Frequencies of micronuclei with silver-staining signals (indicating the presence of active rRNA genes) or without silver-staining signals (indicating a complete lack of rRNA genes or a lack of active rRNA genes).

(A) 3 mM MH, (B) 4 mM MH

Fig 5

Untreated H. vulgare interphase cells without micronuclei.

Staining with the silver-staining method (left columns) and fluorescence Bars represent 10 μm

Fig 6

H. vulgare interphase cells with micronuclei after treatment with MH.

Staining with the silver staining-method (left columns) and fluorescence in situ hybridization with 25S rDNA as the probe (right columns) applied to the same cells. Bars represent 10 μm.

An analysis of the silver-stained cells treated with MH showed the presence of nuclear bodies. They were small, positively labeled structures (Fig 7). The size of the nuclear bodies was much smaller than the micronuclei. The number of nuclear bodies in the barley cells varied and ranged from one to three. Neither the presence nor the number of nuclear bodies correlated with the number of nucleoli (data not shown). Nuclear bodies were sporadically observed in the control cells (0.7%). Their frequency significantly increased after MH treatment and correlated with the concentration of the mutagen. Only 2.8% of cells that were treated with 3 mM MH and 10.1% of cells treated with 4 mM MH had nuclear bodies (Fig 8). Nuclear bodies have not been previously observed in any of the dividing or slowly dividing root cells of non-treated cells of A. thaliana, B. napus, P. sativum or Z. mays [13, 14]. Aluminum and lead are known as factors that induce nuclear bodies [15-17]. Although nuclear bodies have been observed in species that belong to grasses, e.g. Oryza sativa and Tritcum aestivum [13,18], their occurrence in H. vulgare was observed for the first time. Their random localization in barley cells will not allow to classified them as dense bodies (DB), which are predominantly localized near nucleoli [18,19]. FISH together with traditional histochemical staining provides insight into the mechanisms of the formation of chromosome aberrations during genotoxicity studies. Such an approach has commonly been used in studies of structure and function of genomes, e.g. in Allium cepa [20] and Brassica species [21]. FISH and the analysis of the transcriptional activity of genes using traditional staining has not previously been applied in mutagenesis and environmental genotoxicity studies. Although analyses of the presence of rDNA loci in the micronuclei induced by mutagens has been previously performed [2,3], in this study their activity was analysed for the first time.

Fig 7

H. vulgare nuclei with nuclear bodies after treatment with MH–silver-staining method.

Bars represent 10 μm.

Fig 8

The frequencies of H. vulgare nuclei with nuclear bodies in the control and MH-treated cells.

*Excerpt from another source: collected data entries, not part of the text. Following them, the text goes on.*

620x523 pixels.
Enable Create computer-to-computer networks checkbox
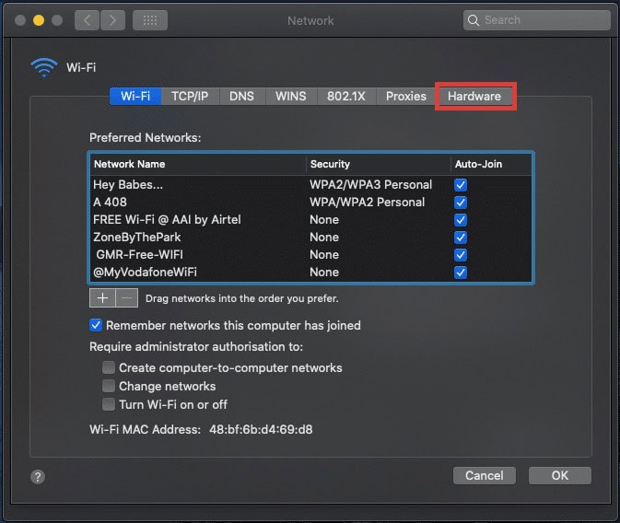tap(109, 367)
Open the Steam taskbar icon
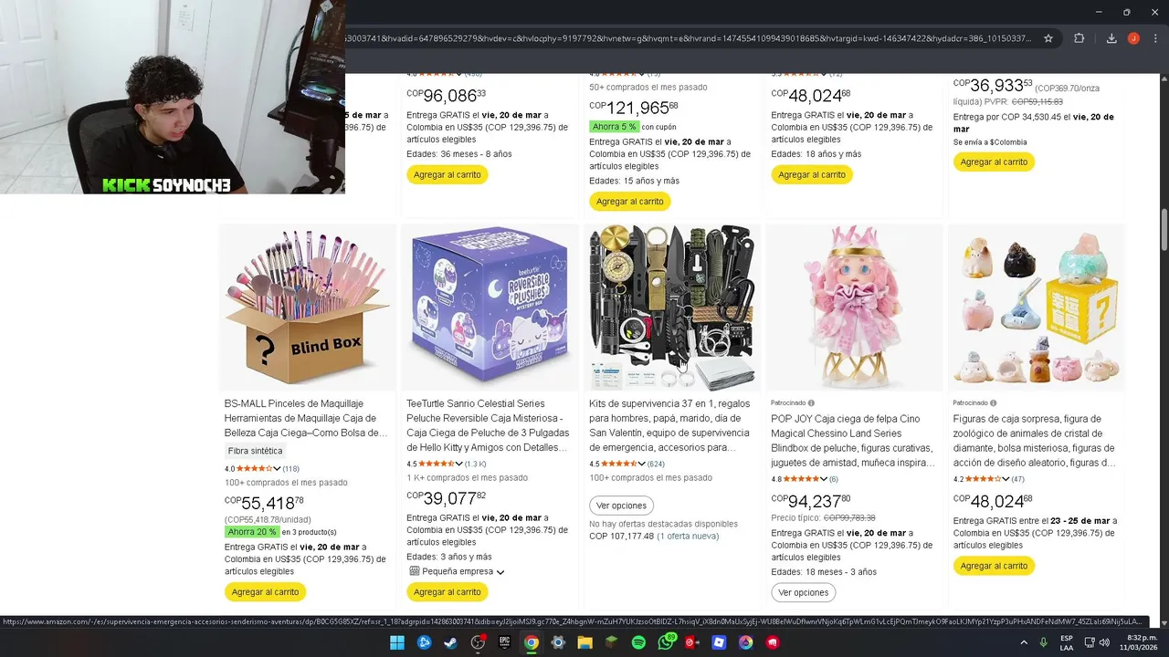 [x=450, y=642]
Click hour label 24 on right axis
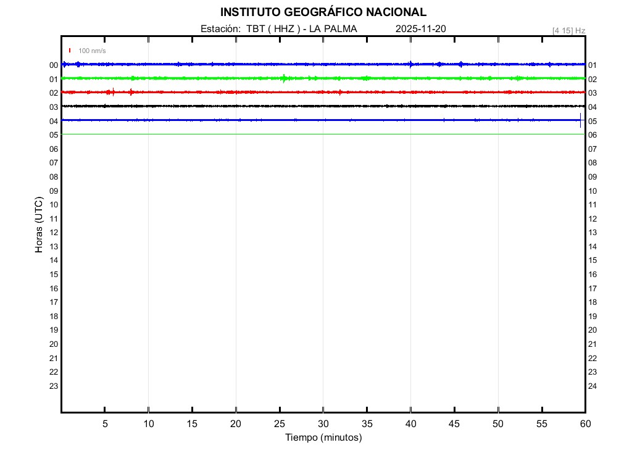This screenshot has height=474, width=632. point(593,386)
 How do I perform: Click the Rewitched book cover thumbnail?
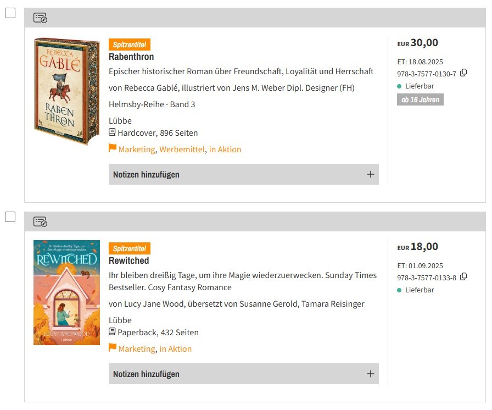pyautogui.click(x=66, y=292)
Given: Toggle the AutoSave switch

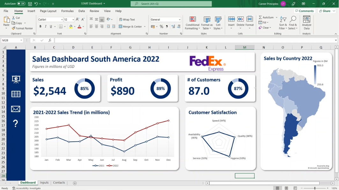Looking at the screenshot, I should pyautogui.click(x=21, y=4).
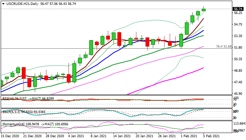Click the tall green candle near 8 Jan
The width and height of the screenshot is (246, 140).
click(91, 48)
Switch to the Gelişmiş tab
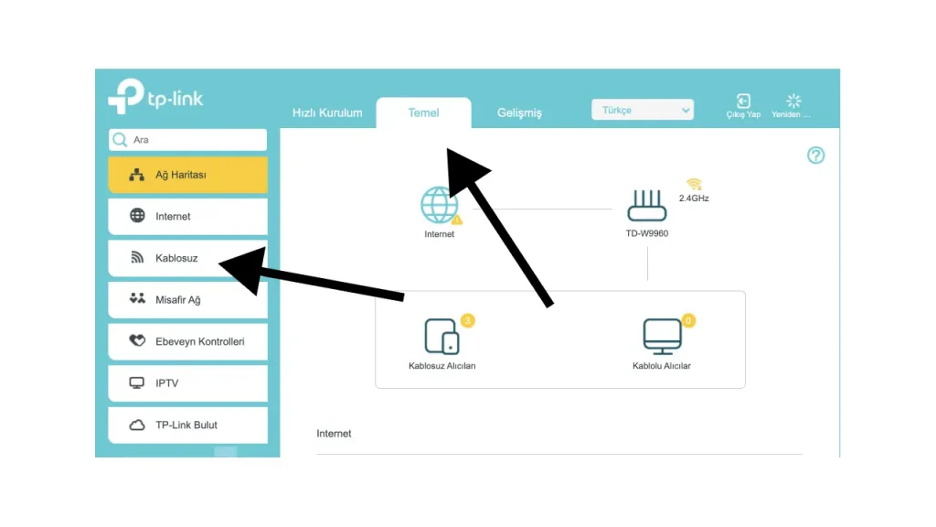Viewport: 936px width, 527px height. (x=519, y=113)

The bars indicate standard errors (SE). An * indicates that the frequencies of nuclei with nuclear bodies are significantly different (P<0.05) between the experimental groups.

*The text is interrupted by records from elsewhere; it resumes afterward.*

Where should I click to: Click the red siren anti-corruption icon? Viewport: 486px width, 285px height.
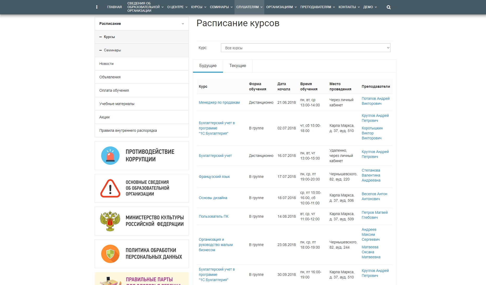[x=110, y=156]
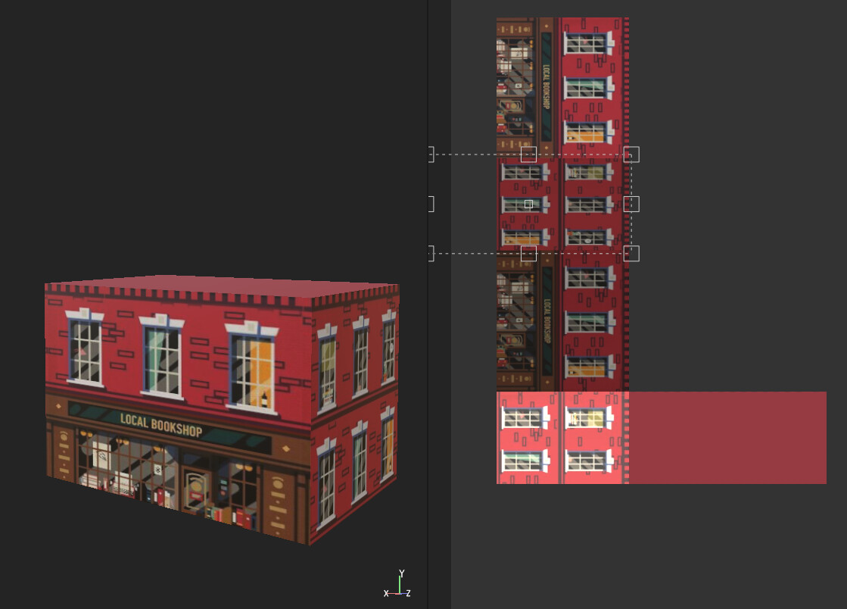This screenshot has height=609, width=847.
Task: Select the bottom-center slice handle
Action: 530,252
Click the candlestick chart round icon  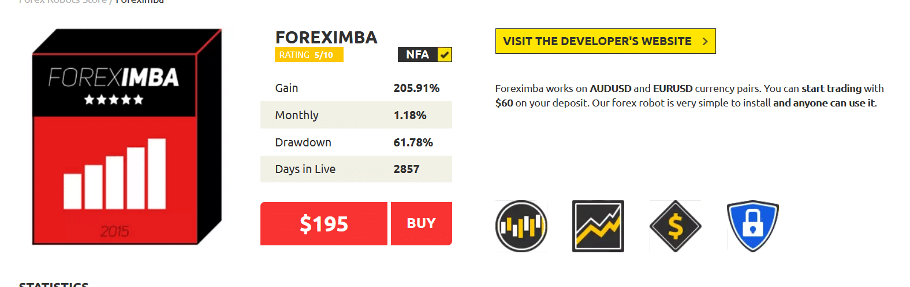(x=521, y=226)
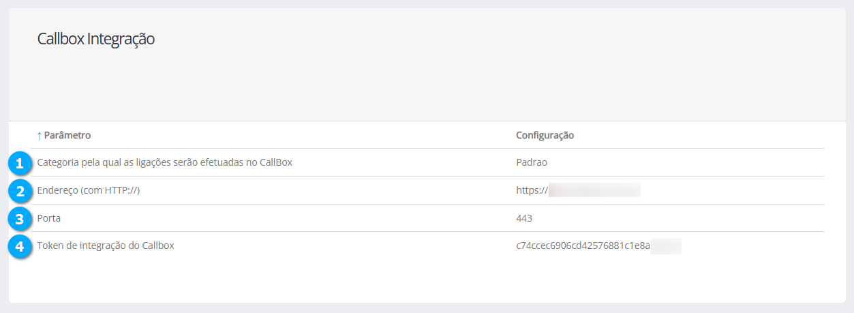Image resolution: width=854 pixels, height=313 pixels.
Task: Click the Padrao configuration value
Action: pos(532,163)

To conclude, this study is a first example of the application of the micronucleus test combined with analyses of the transcriptional activity of rRNA genes. Transcriptional activity is maintained in the micronuclei even taking into account the fact that they are eliminated during the next cell cycle. The analyses using this experimental model setup, including MH as a mutagen and barley as species, can be now extended to other abiotic stresses and plant species to study the response of plant cells to the environment.